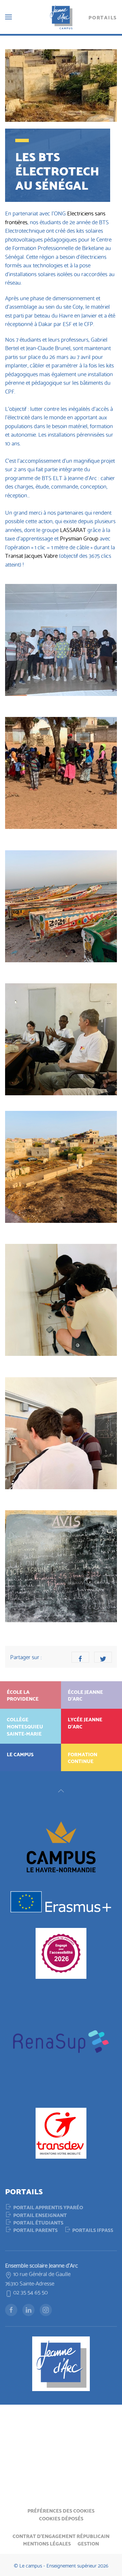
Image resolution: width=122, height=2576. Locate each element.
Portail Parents (35, 2229)
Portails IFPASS (92, 2229)
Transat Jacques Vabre (31, 555)
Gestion (88, 2543)
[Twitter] (103, 1657)
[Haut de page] (61, 1790)
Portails (102, 17)
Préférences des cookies (61, 2510)
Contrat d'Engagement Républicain (61, 2535)
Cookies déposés (61, 2518)
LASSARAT (73, 529)
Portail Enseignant (40, 2214)
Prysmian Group (79, 538)
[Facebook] (80, 1657)
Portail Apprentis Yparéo (48, 2207)
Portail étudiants (38, 2222)
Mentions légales (47, 2543)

-=-=-

Task details – Please output the entire listing above verbatim and omit its images.

Completed exercise –
Image resolution: width=122, height=2576. Locate each element.
Portail Parents (35, 2229)
Portails IFPASS (92, 2229)
Transat Jacques Vabre (31, 555)
Gestion (88, 2543)
[Twitter] (103, 1657)
[Haut de page] (61, 1790)
Portails (102, 17)
Préférences des cookies (61, 2510)
Contrat d'Engagement Républicain (61, 2535)
Cookies déposés (61, 2518)
LASSARAT (73, 529)
Portail Enseignant (40, 2214)
Prysmian Group (79, 538)
[Facebook] (80, 1657)
Portail Apprentis Yparéo (48, 2207)
Portail étudiants (38, 2222)
Mentions légales (47, 2543)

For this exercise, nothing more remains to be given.